In R, how do I make an iterative calculation without using a loop?

Here is a simple example of one type of iterative calc:
vals <- data.frame( "x"=c( 14, 15, 12, 10, 17 ), "ema"=0 )
vals$ema[1] <- vals$x[1]
K <- 0.90
for( jj in 2:nrow( vals ) )
vals$ema[jj] <- K * vals$ema[jj-1] + (1-K) * vals$x[jj]
vals
x ema
1 14 14.0000
2 15 14.1000
3 12 13.8900
4 10 13.5010
5 17 13.8509
The more involved examples use if...else to determine the next value:
for( jj in 2:nrow( vals ) )
if( K * vals$ema[jj-1] + (1-K) * vals$x[jj] < 5.0 )
vals$ema[jj] <- 5.0
else if( K * vals$ema[jj-1] + (1-K) * vals$x[jj] > 15.0 )
vals$ema[jj] <- 15.0
else
vals$ema[jj] <- K * vals$ema[jj-1] + (1-K) * vals$x[jj]
I am not sure if it would be more involved or not, but the decision can be based on the previous value as well:
K1 <- 0.999
K2 <- 0.95
K3 <- 0.90
for( jj in 2:now( vals ) )
if( vals$ema[jj-1] < 0.0 )
vals$ema[jj] <- K1 * vals$ema[jj-1] + (1-K1) * vals$x[jj]
else if( vals$ema[jj-1] > 100.0 )
vals$ema[jj] <- K3 * vals$ema[jj-1] + (1-K3) * vals$x[jj]
else
vals$ema[jj] <- K2 * vals$ema[jj-1] + (1-K2) * vals$x[jj]

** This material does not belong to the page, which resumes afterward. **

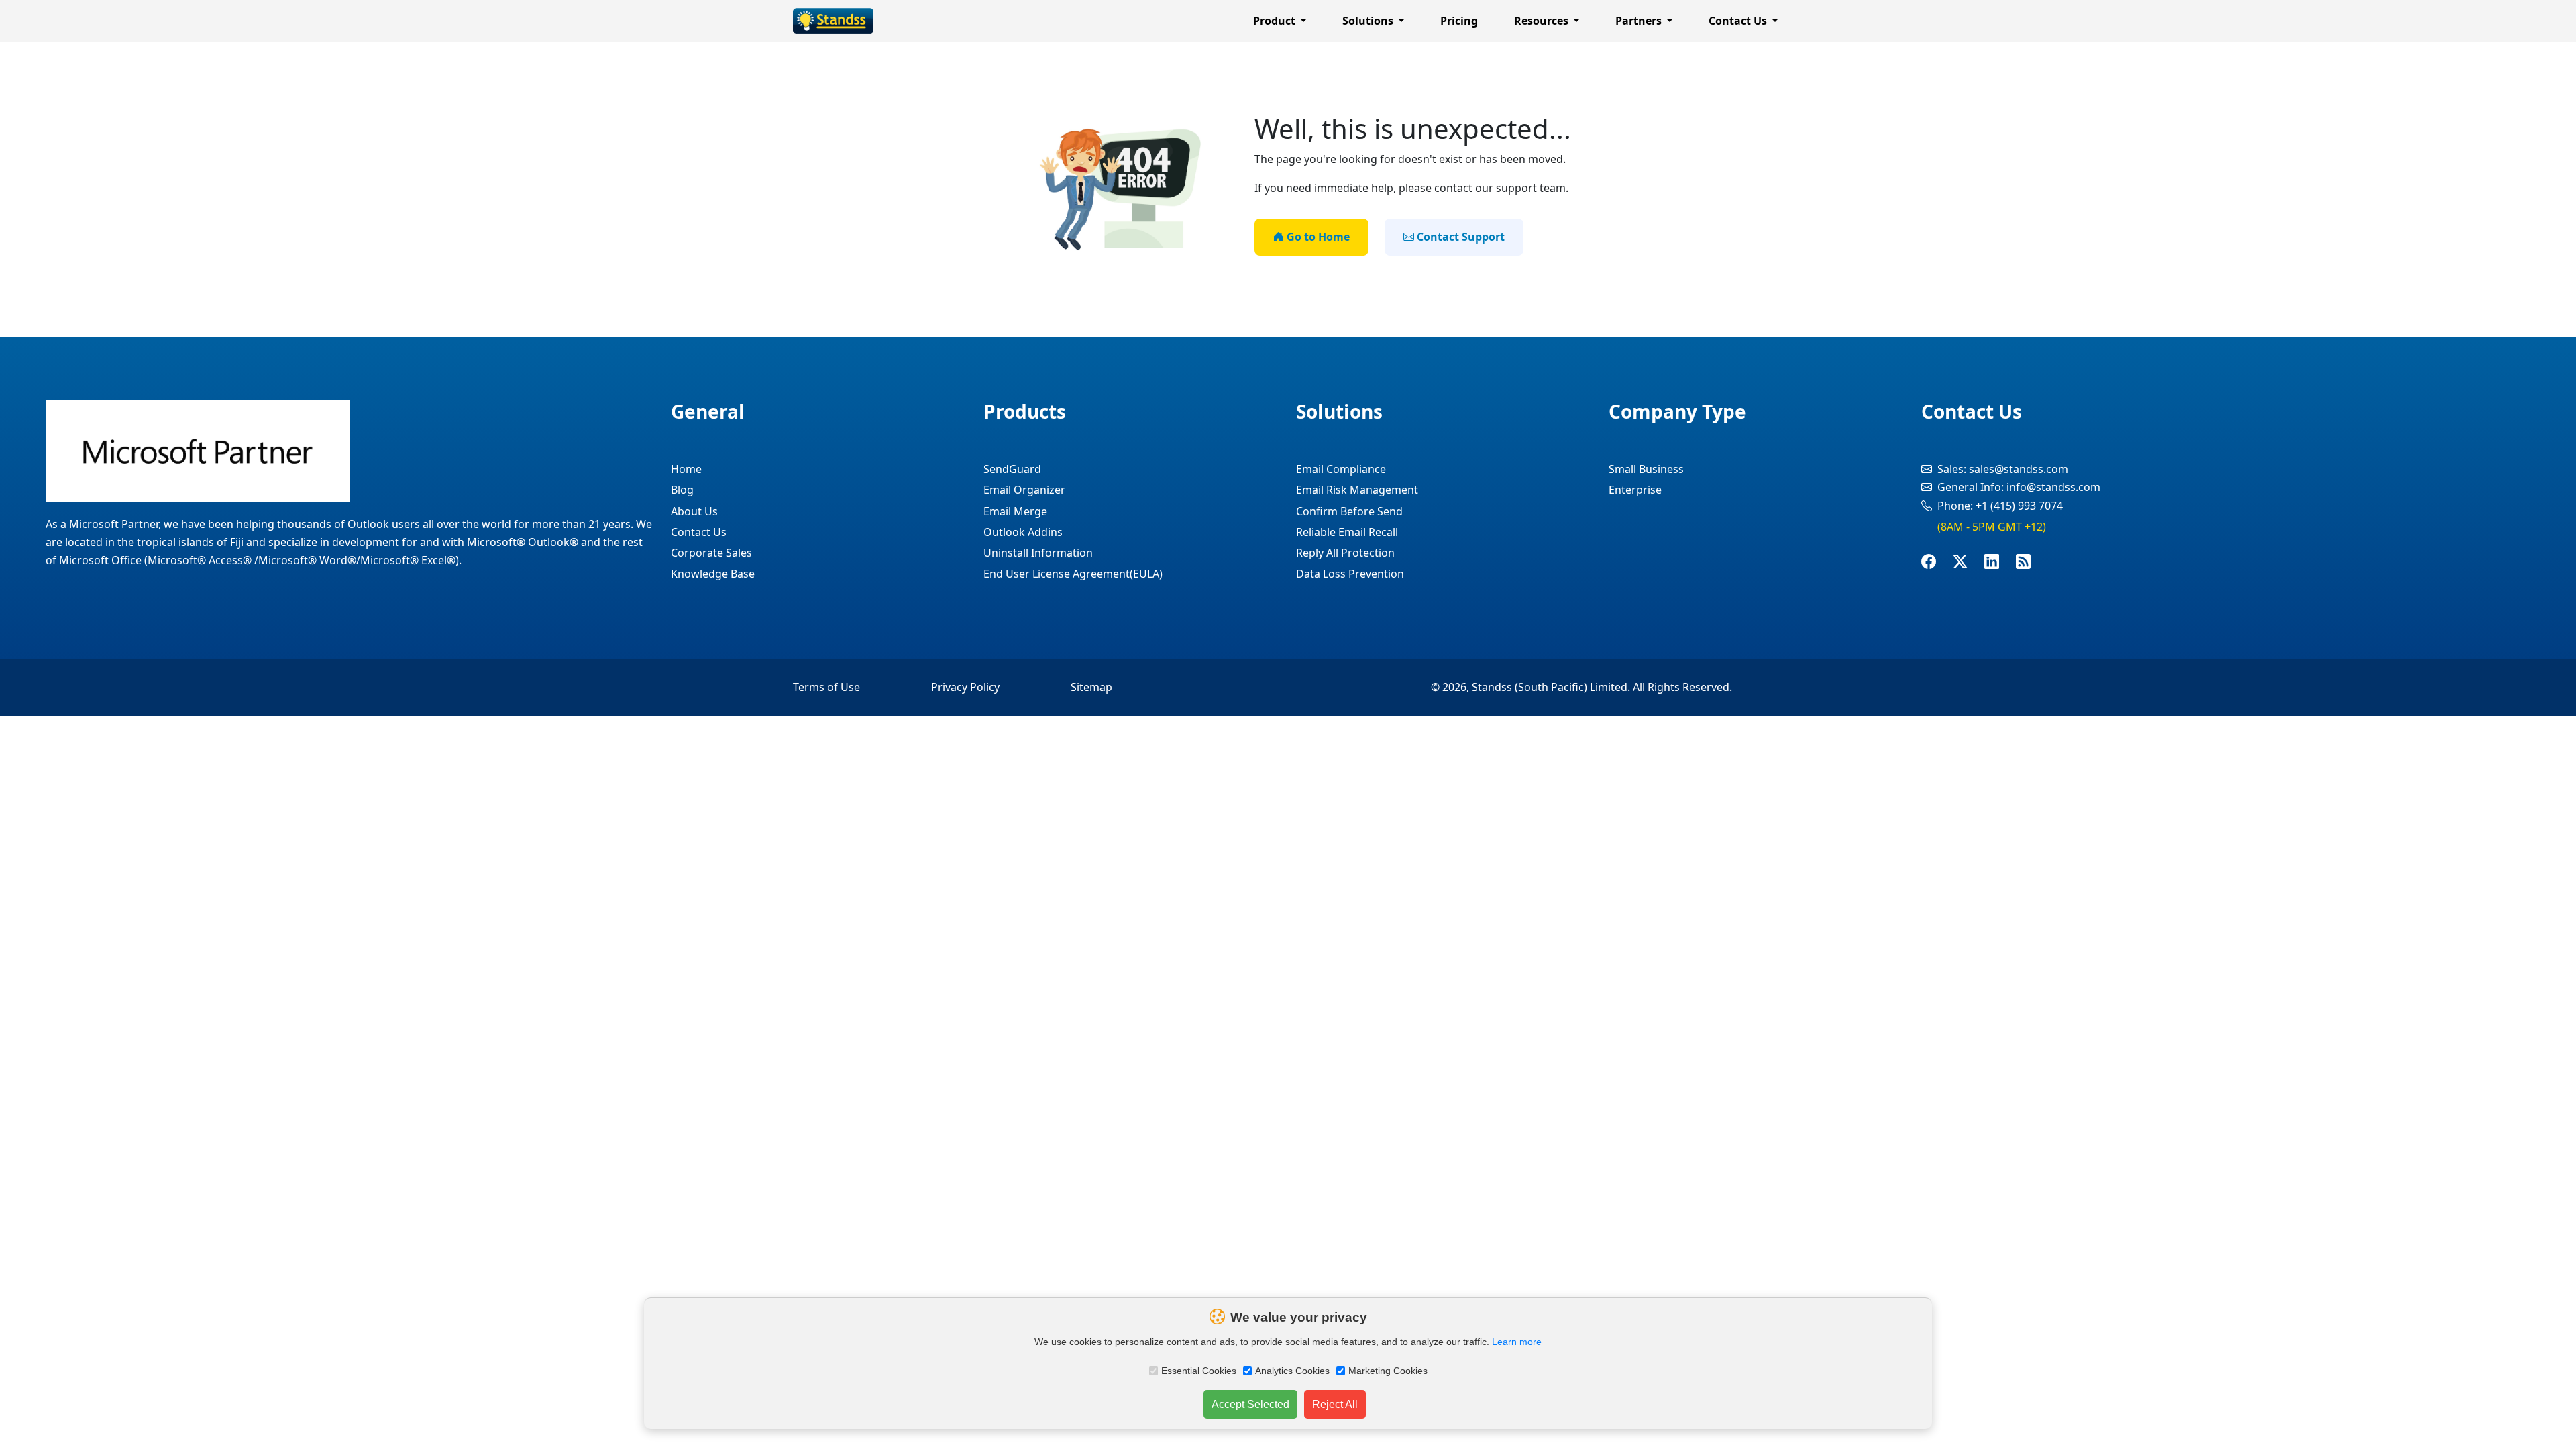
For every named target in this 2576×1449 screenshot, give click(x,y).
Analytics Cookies (1292, 1370)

This answer by WaltS to a similar question I had about recursive calculations provides two potential solutions. Adapting one of them to your question:
vals$ema.Reduce <- Reduce(function(myema, x) K * myema + (1-K) * x,
x = tail(vals$x, -1), init = 14, accumulate = TRUE)
vals
# x ema ema.Reduce
#1 14 14.0000 14.0000
#2 15 14.1000 14.1000
#3 12 13.8900 13.8900
#4 10 13.5010 13.5010
#5 17 13.8509 13.8509
Explanation of the function:
Reduce() is calculating ema for the current jj row, and myema is the previous value (jj-1) starting with init. The x vector required by Reduce consists of vals$x for the rows you want to calculate: row 2 to the last row = x = tail(vals$x, -1). The accumulate = TRUE option returns the vector instead of the final value. (Note the x term in Reduce is a generic term and not the same as vals$x in the example data. For calculations that do not require the additional term vals$x, a vector of 0's would work (as in the linked answer)).
Adding if/else conditions to Reduce (note: init is changed in these examples to illustrate the conditional statements):
Reduce(function(myema, x) {
if(myema < 5) {
5
} else if(myema > 15) {
15
} else {
K * myema + (1-K) * x
}
}, x = tail(vals$x, -1), init = 16, accumulate = TRUE)
#[1] 16.000 15.000 14.700 14.230 14.507
Reduce(function(myema, x) {
if(myema < 0) {
K1 * myema + (1-K1) * x
} else if(myema > 100) {
K3 * myema + (1-K3) * x
} else {
K2 * myema + (1-K2) * x
}
}, x = tail(vals$x, -1), init = 110, accumulate = TRUE)
#[1] 110.00000 100.50000 91.65000 87.56750 84.03912
K3*110 + (1-K3)*vals$x[2] #100.5
K3*100.5 + (1-K3)*vals$x[3] #91.65
K2*91.65 + (1-K2)*vals$x[4] #87.5675
K2*87.5675 + (1-K2)*vals$x[5] #84.03912

Seems this succeeds:
vals$ema2 <- c(vals$ema[1], K*vals$ema[1:4] +(1-K)*vals$x[2:5] )
> vals
x ema ema2
1 14 14.0000 14.0000
2 15 14.1000 14.1000
3 12 13.8900 13.8900
4 10 13.5010 13.5010
5 17 13.8509 13.8509

Sometimes it is best to work with the time series and data munging libraries. In this case, lag.zoo from the zoo library handles lagged values for you.
library(dplyr)
library(zoo)
vals <- data.frame( "x"=c( 14, 15, 12, 10, 17 ) )
K <- 0.90
vals %>% mutate(ema = (1-K)*vals$x + K*(lag(vals$x,1)))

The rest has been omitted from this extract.